Ensayé una vez más lo que iba a decir y luego toqué el timbre. Mientras esperaba, el estómago empezó a agitárseme y se me humedecieron las manos. Me las froté en los pantalones y tragué saliva. Oí pasos fuertes en el interior que se acercaban; luego la puerta se abrió y apareció en el umbral una niñita rubia. Un gato blanco y negro se abrió paso entre sus piernas y llegó a los escalones, momento en el que renunció a escabullirse, pegó la nariz al bolso de gimnasia y lo estuvo olfateando y olfateando hasta que lo aparté suavemente con el pie.
La niñita llevaba pantalones cortos de color amarillo brillante y una camiseta con zumo derramado en el delantero. Se colgó del tirador, manteniendo el equilibrio con un solo pie, y me miró con fijeza.
– Bonjour, Sylvie. ¿Te acuerdas de mí?
Siguió mirándome fijamente.
– ¿Por qué tienes un moratón en la cabeza?
Me toqué la frente.
– Me di un golpe.
– Tienes que ponerte una tirita.
– ¿Me la querrás poner tú?
Asintió con la cabeza. Desde dentro llamó una voz:
– Sylvie, ¿quién está ahí?
– Es la señora de la Biblia. Se ha hecho daño en la cabeza.
– Dile que se vaya. ¡Ya sabe que no se la voy a comprar!
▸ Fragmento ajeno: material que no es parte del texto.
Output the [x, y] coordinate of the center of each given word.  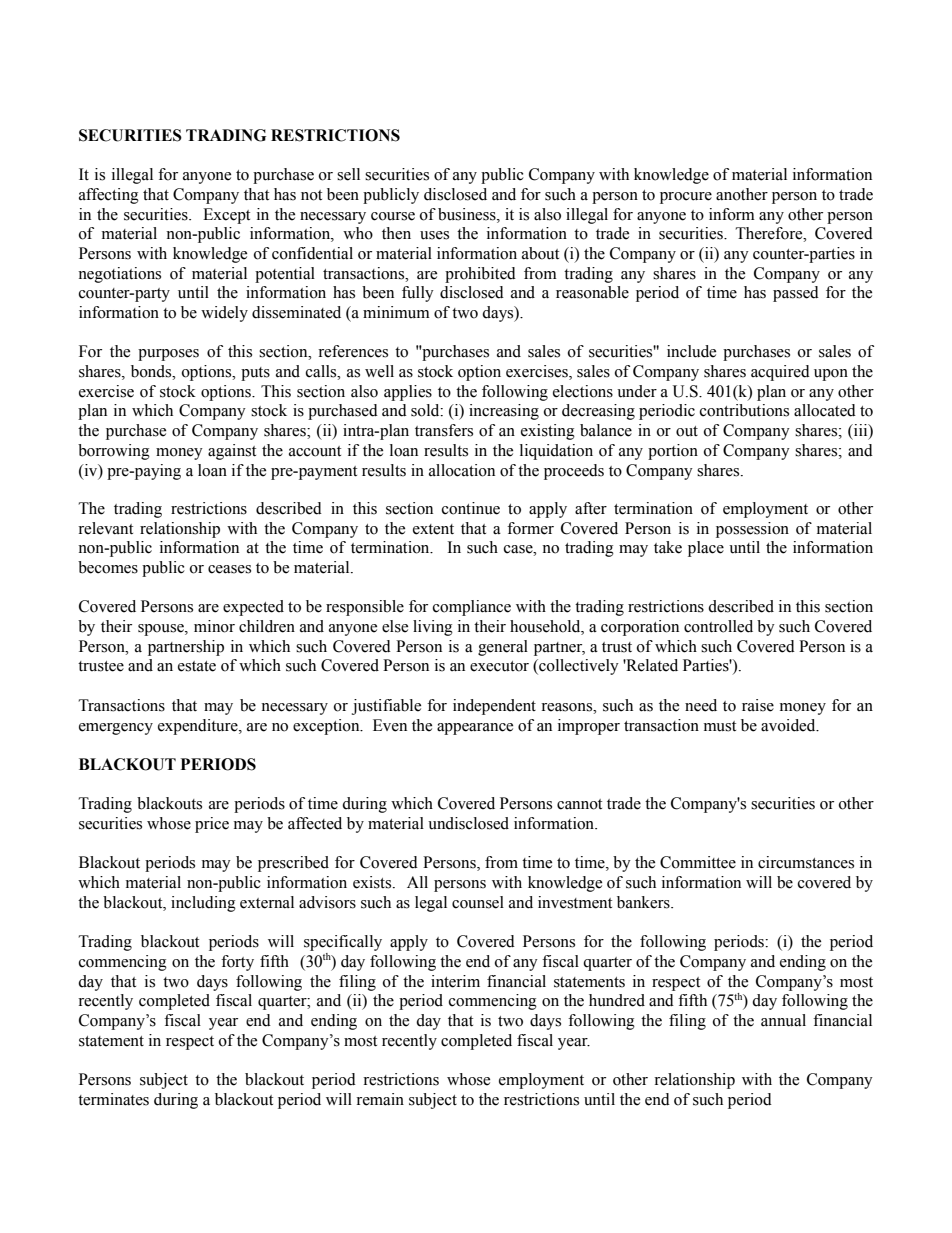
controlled [718, 626]
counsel [478, 902]
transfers [444, 430]
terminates [113, 1099]
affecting [109, 196]
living [433, 628]
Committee [698, 862]
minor [214, 626]
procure [686, 198]
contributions [744, 410]
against [232, 452]
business [468, 214]
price [212, 825]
– ¡No, no! -gritó Sylvie-. ¡La otra señora de la Biblia!
Se oyó un clic-clic-clic por el pasillo y enseguida apareció Mathilde detrás de Sylvie, con unos exiguos pantalones cortos de color rosa, una blusa blanca con la espalda descubierta y un pomelo a medio pelar en una mano.
– Mon Dieu! -exclamó-. Ella, quelle surprise! -le pasó el pomelo a Sylvie, me abrazó y me besó en las dos mejillas-. ¡Deberías haberme dicho que venías! Pasa, pasa.
No me moví. Me temblaban los hombros, bajé la cabeza y empecé a llorar.
Sin decir una palabra, Mathilde me pasó un brazo por la cintura y recogió el bolso de viaje. Cuando Sylvie hizo lo mismo con el bolso de gimnasia, casi exclamé: «¡No lo toques!». Pero dejé que lo cogiera y también que me diera la mano. Entre las dos me llevaron al interior del apartamento.